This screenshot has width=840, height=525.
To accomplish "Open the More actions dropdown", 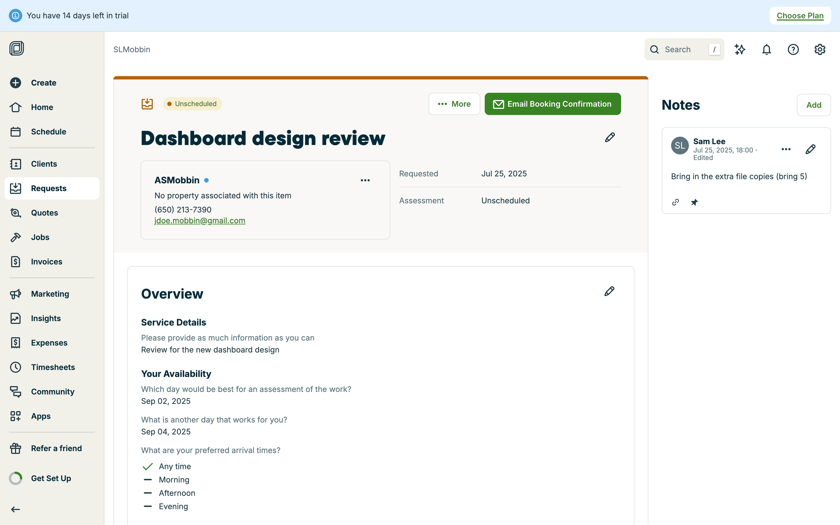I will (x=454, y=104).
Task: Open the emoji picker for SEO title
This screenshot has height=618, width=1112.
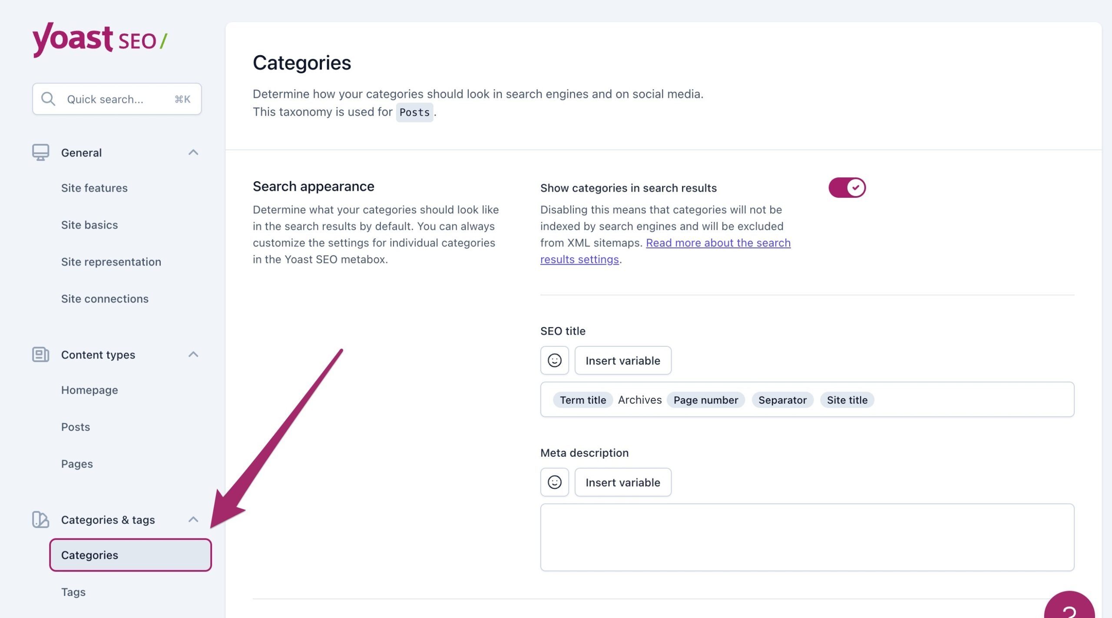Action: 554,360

━━━━━━━━

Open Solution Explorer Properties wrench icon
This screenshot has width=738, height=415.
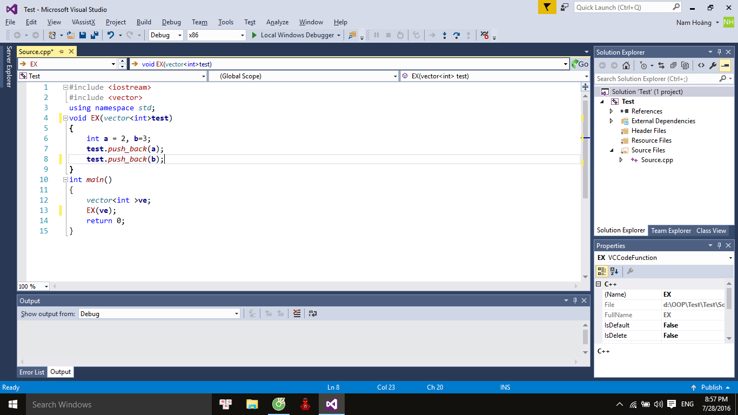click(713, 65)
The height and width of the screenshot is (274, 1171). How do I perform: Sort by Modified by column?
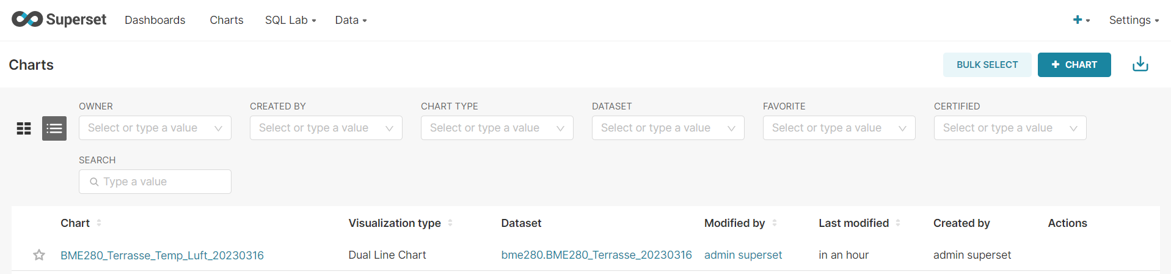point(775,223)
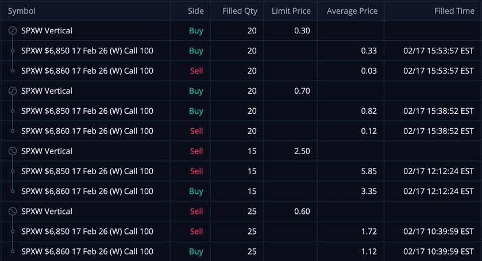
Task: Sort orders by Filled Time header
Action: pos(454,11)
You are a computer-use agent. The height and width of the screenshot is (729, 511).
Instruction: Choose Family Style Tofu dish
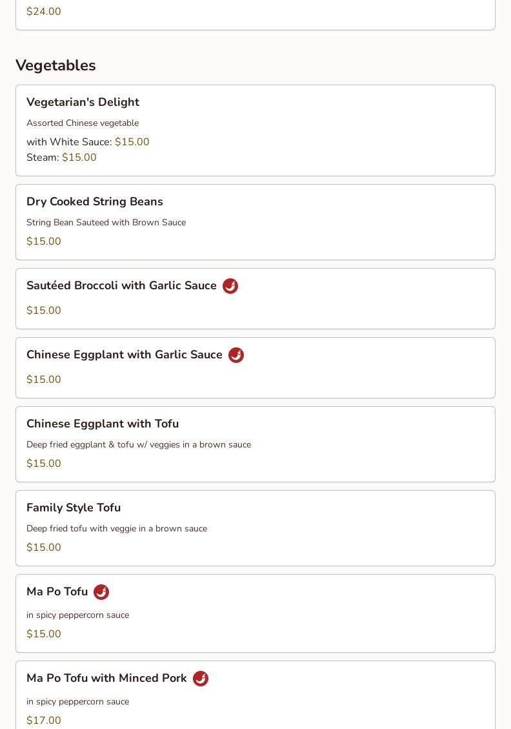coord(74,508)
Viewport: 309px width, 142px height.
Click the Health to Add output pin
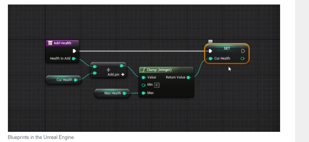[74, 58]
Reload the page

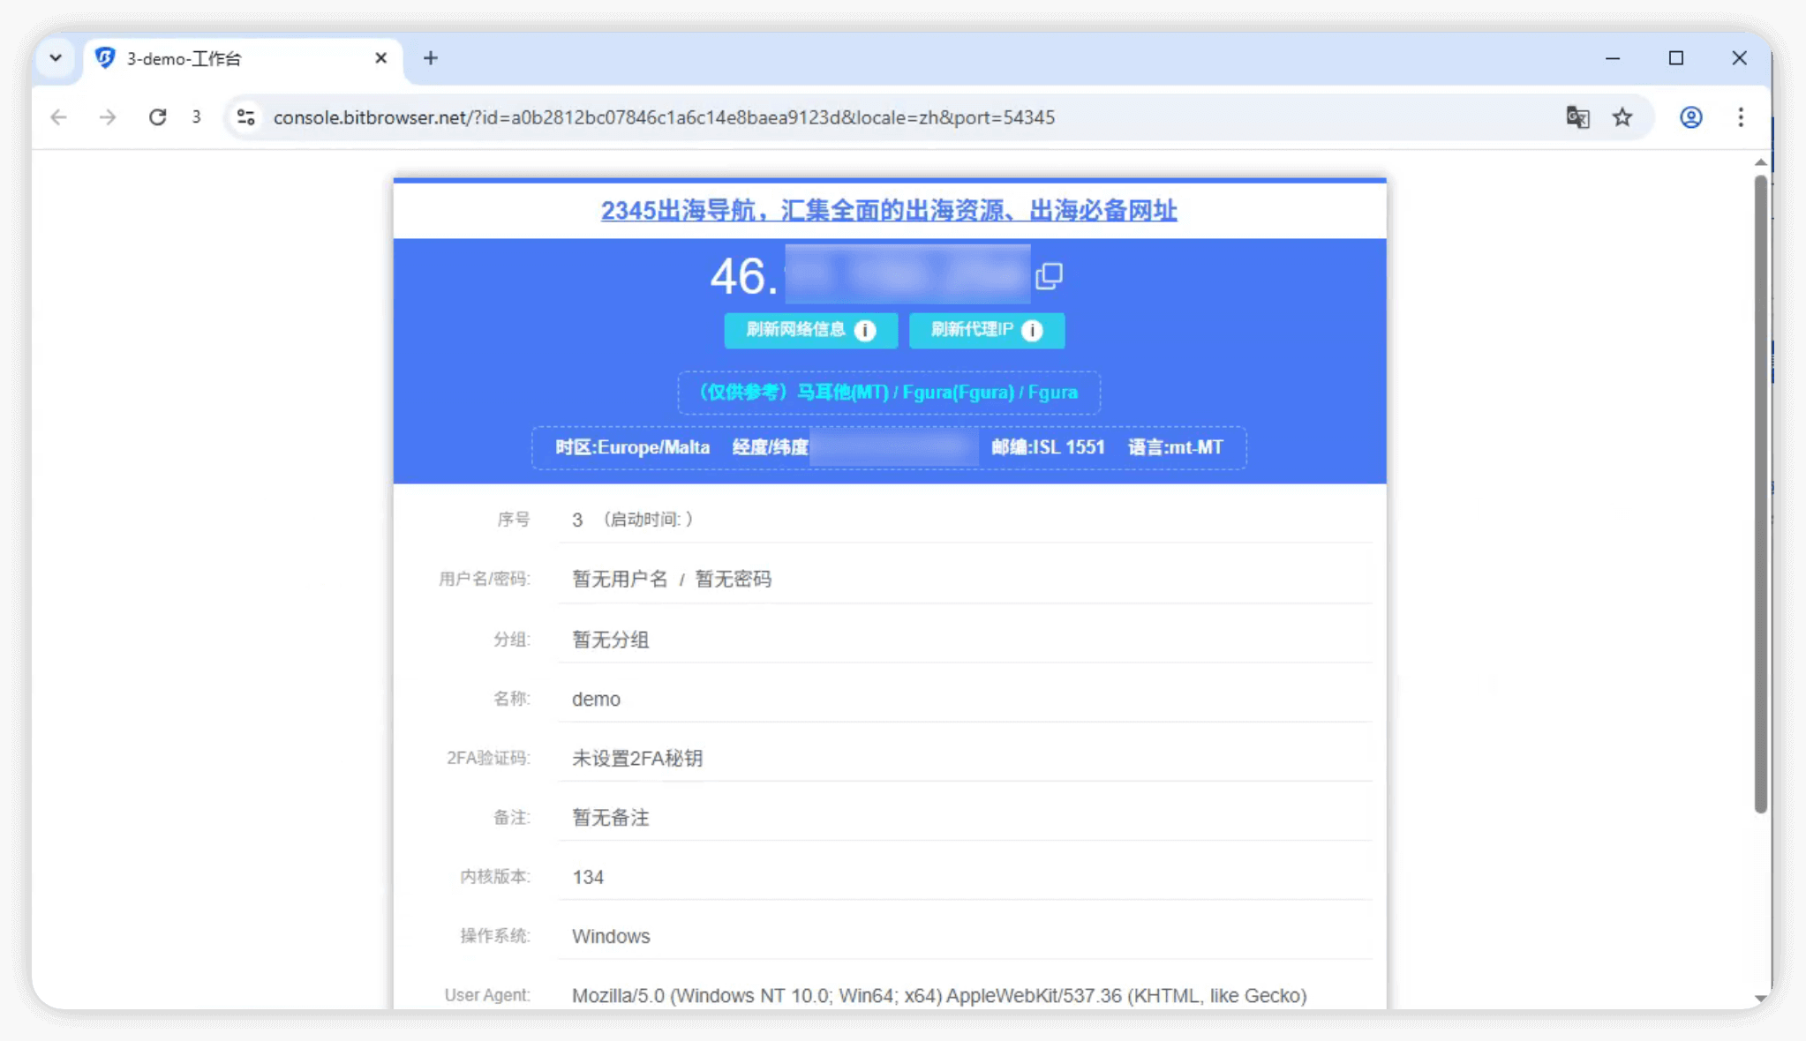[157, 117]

━━━━━━━━

### STATED GOAL:
Reproduce verbatim the records above from the line with "Task: Open the emoji picker for SEO title" to the line with "Action: 554,360", including both of those lines. Leave the pictures out of your output.

### FINISHED EXERCISE:
Task: Open the emoji picker for SEO title
This screenshot has height=618, width=1112.
Action: 554,360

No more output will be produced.